Revenons à nos phases arrêtées, plus particulièrement aux coups de coin. S’ils sont susceptibles d’amener des buts aux uns, me chuchote La Palice, les autres vont forcément se les ramasser ! A l’échelle d’une saison, l’équipe efficace sur corner sera donc celle qui fait bingo davantage qu’elle n’est crucifiée. On fait toutefois rarement la balance. Match par match, le surgissement du buteur est admiré quand l’équipe qu’on soutient plante ainsi un but… et le manque de rigueur défensive est stigmatisé si elle encaisse sur surgissement similaire adverse : remember le Standard à Zulte Waregem, les bottés de Franck Berrier, les surgissements de Mbaye Leye… Mais fallait-il tant accabler la défense liégeoise ? Davantage qu’un déficit objectif d’organisation, n’était-ce pas d’abord le jour d’un bingo défavorable ? Car les corners sont avant tout devenus des jackpots !

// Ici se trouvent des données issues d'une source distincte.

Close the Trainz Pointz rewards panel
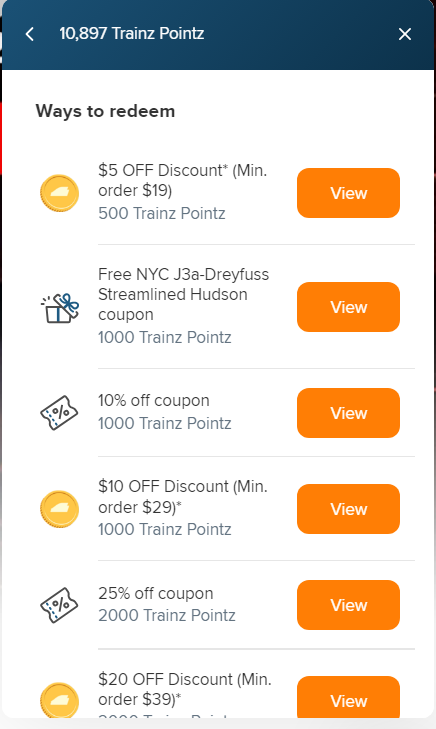 coord(405,34)
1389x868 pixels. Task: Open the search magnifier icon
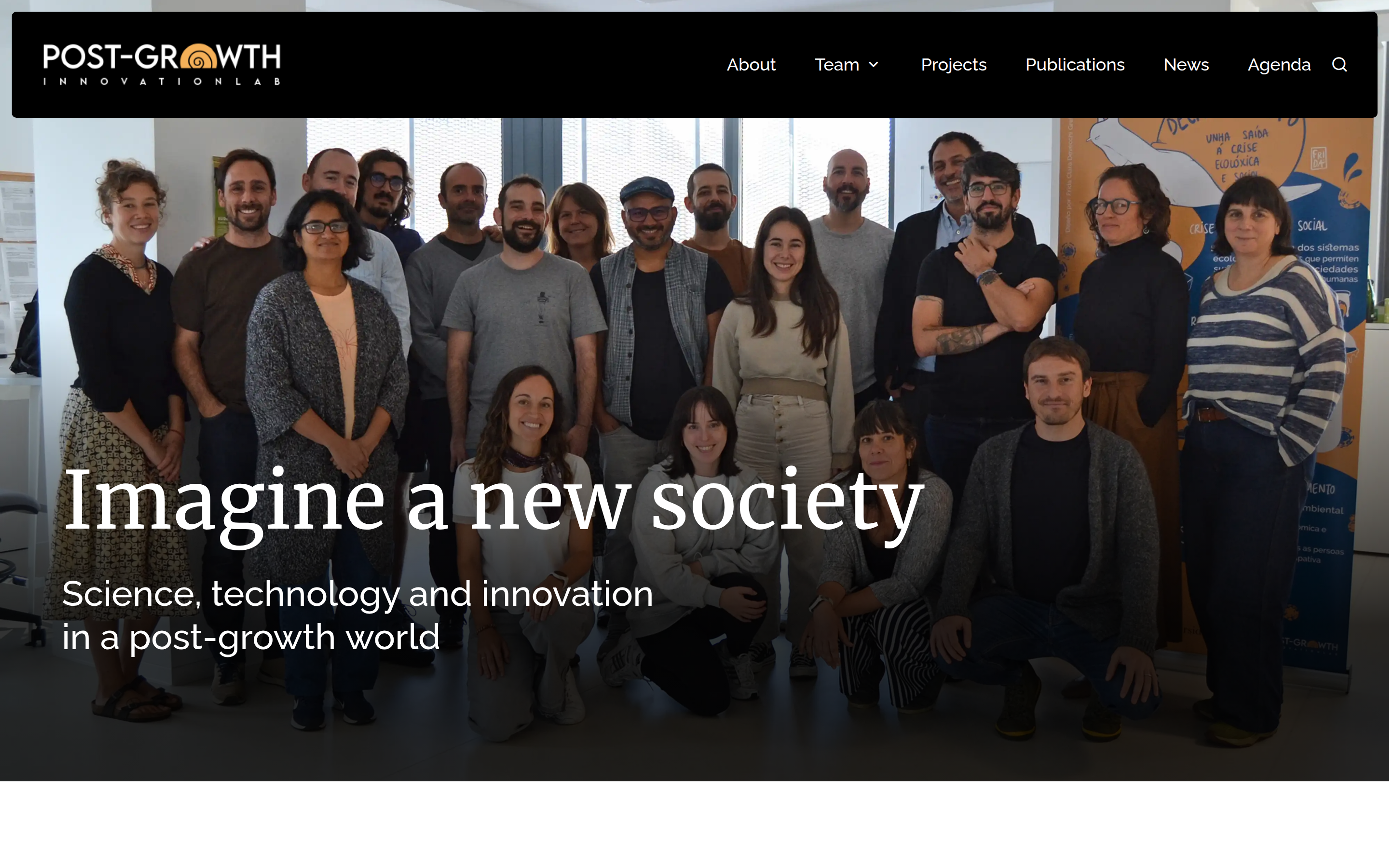(1339, 64)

Sur corner, le basique n’est plus ce qu’il était, et les critiques qu’on formule encore n’ont plus toujours raison d’être. Anthony Moris s’est vu reprocher une certaine passivité à Zulte, selon l’adage voulant que  » sur corner, le gardien doit toujours être maître dans son petit rectangle « . Défendons Moris et ses confrères, l’adage est éculé : quand un corner est botté tendu dans ton petit rectangle mais que celui-ci est squatté par une dizaine de gars qui s’y sont rués en bondissant, tu as beau avoir des mains pleines de doigts au bout de tes bras tendus, la moitié des gars ont beau être tes potes, tu n’as plus toujours le loisir de te déplacer en propriétaire terrien, pour cueillir joliment chez toi les ballons aériens ! Jadis, c’était  » ne botte pas trop sur le keeper, sinon il va la prendre « . Aujourd’hui, c’est  » botte dans le petit rectangle, et rentrons dans la viande « .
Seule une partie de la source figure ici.